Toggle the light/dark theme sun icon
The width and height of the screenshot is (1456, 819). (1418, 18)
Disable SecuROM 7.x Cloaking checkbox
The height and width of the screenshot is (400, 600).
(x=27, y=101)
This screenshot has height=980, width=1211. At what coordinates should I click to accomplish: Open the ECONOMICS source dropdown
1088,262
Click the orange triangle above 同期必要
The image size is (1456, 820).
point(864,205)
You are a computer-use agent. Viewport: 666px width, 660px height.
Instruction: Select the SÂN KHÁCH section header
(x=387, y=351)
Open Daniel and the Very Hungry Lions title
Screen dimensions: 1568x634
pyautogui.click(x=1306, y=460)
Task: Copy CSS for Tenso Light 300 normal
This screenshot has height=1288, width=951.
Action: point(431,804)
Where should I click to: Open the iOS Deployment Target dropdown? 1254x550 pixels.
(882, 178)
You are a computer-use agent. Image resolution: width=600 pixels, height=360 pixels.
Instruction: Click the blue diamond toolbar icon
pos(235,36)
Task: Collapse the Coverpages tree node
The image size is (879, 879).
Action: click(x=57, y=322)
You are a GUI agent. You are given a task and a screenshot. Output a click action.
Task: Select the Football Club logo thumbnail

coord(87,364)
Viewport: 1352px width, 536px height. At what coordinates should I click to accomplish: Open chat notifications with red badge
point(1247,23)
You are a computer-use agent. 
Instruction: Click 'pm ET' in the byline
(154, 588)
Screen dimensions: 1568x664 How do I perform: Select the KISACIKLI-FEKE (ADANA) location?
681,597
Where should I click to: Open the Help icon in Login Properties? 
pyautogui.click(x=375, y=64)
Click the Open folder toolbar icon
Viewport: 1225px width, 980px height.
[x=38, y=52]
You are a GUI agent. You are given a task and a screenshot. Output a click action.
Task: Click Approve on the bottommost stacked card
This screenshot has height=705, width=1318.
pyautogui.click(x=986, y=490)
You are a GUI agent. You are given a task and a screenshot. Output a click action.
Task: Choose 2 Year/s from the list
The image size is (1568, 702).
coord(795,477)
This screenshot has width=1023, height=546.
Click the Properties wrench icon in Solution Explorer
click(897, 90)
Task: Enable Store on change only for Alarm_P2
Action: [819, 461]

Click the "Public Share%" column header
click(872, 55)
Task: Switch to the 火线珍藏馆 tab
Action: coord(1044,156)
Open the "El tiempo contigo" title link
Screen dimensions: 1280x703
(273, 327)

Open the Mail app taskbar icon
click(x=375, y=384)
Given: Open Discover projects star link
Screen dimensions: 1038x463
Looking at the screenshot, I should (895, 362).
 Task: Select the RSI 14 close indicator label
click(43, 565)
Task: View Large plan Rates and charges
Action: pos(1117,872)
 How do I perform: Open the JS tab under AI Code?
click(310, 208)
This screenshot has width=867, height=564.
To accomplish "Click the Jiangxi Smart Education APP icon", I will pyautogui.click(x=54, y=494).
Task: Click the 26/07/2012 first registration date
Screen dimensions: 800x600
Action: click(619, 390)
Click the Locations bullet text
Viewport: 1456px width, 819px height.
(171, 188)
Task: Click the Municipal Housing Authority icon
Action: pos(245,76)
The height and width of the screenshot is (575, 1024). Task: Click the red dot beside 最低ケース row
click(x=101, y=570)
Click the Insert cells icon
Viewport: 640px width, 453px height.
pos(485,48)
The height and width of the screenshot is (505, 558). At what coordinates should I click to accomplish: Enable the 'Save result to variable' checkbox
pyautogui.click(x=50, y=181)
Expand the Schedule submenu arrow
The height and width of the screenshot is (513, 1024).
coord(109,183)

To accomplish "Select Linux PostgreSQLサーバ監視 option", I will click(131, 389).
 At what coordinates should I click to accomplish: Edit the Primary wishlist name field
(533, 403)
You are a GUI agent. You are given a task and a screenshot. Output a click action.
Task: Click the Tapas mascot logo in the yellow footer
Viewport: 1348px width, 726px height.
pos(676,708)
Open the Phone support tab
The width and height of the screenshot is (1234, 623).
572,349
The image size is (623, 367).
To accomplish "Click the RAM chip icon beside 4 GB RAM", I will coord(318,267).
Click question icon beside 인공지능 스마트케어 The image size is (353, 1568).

++++++

**Task description**
In the material above, each line with the word "computer" should be copied.

**Exercise solution**
You are a computer-use agent. Viewport: 666px width, 660px height.
You are a computer-use agent. Image resolution: width=600 pixels, height=360 pixels.
You are a computer-use agent. 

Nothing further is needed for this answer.